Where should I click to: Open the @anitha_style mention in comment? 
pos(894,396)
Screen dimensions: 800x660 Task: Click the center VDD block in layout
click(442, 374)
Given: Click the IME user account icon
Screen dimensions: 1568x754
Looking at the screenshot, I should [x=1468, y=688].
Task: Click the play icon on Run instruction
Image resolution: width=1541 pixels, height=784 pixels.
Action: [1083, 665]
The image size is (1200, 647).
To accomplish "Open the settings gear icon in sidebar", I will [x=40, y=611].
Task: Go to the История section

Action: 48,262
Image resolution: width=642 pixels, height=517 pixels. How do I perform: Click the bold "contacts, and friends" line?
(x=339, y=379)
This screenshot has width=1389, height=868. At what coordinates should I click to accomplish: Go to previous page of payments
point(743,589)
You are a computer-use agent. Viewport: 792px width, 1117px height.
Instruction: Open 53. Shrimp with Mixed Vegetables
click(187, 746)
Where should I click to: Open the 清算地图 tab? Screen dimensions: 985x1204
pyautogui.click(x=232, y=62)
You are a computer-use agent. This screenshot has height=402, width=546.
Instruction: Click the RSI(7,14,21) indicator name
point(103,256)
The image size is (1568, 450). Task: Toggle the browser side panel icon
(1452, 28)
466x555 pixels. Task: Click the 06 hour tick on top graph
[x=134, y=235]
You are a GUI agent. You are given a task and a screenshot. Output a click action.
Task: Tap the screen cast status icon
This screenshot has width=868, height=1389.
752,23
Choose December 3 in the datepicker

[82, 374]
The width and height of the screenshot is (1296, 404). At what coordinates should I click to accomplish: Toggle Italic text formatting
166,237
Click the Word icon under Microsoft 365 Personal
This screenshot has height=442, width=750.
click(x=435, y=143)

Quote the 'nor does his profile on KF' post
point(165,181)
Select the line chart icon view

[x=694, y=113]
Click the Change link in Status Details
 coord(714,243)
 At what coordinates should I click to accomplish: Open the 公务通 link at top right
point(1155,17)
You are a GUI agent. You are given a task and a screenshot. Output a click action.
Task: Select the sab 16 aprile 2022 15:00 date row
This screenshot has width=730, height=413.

**WHAT YOU SHOULD DO:** Note each line above that holds "computer", then copy all of them.

**RESULT OF THIS EXERCISE:**
You are a computer-use agent. Viewport: 792px width, 1117px height.
You are a computer-use agent. This screenshot has height=402, width=546.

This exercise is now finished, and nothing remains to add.